Bien que les circonstances de la mort subite de Navalny restent floues, ses partisans ont accusé Poutine d’en être de toute façon l’ultime responsable.
Il semblait en bonne santé et de bonne humeur, bien que décharné après 27 séjours en isolement cellulaire, lors d’une audience du tribunal jeudi, dernière image connue de lui vivant, et lors d’une visite de sa mère trois jours plus tôt.
Les conditions de détention de plus en plus dures, qui selon lui s’apparentaient à de la torture, ont eu des conséquences néfastes sur sa santé.
«Il est logique qu’ils se débarrassent de quelqu’un qui aurait pu susciter des manifestations à l’approche des élections. L’administration sait aussi bien que nous quel est le véritable état d’esprit de la société, à quel point les gens sont malades de la guerre et à quel point ils veulent une alternative », a déclaré Ekaterina Schulmann, politologue russe.
«Les gens seront peut-être démoralisés, mais ils n’aimeront plus la façon dont les choses se passent. Le malheur ne va nulle part – avec la guerre, avec la pauvreté, avec la répression », a-t-elle déclaré.

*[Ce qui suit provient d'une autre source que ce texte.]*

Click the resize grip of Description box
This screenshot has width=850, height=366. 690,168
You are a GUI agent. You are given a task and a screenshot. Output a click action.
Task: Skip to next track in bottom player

La mort de Navalny est également un coup dur pour sa fondation, qui a tenté de mener à bien son travail depuis l’exil à travers des diffusions sur YouTube, la dernière grande plateforme de médias sociaux librement accessible en Russie, et en organisant de petites manifestations en Russie à travers un réseau clandestin d’activistes. .
Bien que son équipe se soit engagée à poursuivre son travail, la fondation sera « beaucoup moins fonctionnelle » après sa mort, a déclaré Schulmann. « Il avait une autorité morale directe, et la leur venait de lui. »
Francis Fukuyama, professeur à l’université de Stanford aux États-Unis et membre du conseil consultatif de la fondation, a déclaré que la perte des messages réguliers de Navalny, qui exhortait les Russes à ne pas abandonner la lutte contre Poutine avec son brio typique, était un coup dur.
« La façon dont il a été traité ces dernières années était tout simplement horrible », a déclaré Fukuyama.
« Je suppose que Poutine voulait juste lui couper la tête. [ . . .] Ils sont désormais dispersés dans toute l’Europe. Et je pense qu’il va y avoir une véritable lutte, vous savez, pour savoir comment maintenir ce groupe, parce que cela doit être horriblement démoralisant à ce stade.
Fukuyama a suggéré que Ioulia Navalnaya, qui a largement évité les projecteurs pendant la majeure partie de la carrière de Navalny, et sa fille Daria étaient les mieux placées pour perpétuer son héritage.
« Je pense que personne n’est capable de prendre sa place, même à distance », a déclaré Fukuyama.
« [Yulia] est une femme très volontaire, alors peut-être qu’elle pourra reprendre le flambeau. Mais ça va être très, très dur. Il avait un sens de l’humour unique et il était capable de dire des choses qui séduisaient les gens ordinaires, contrairement à beaucoup d’autres personnalités de l’opposition. Nous verrons si elle a cette capacité.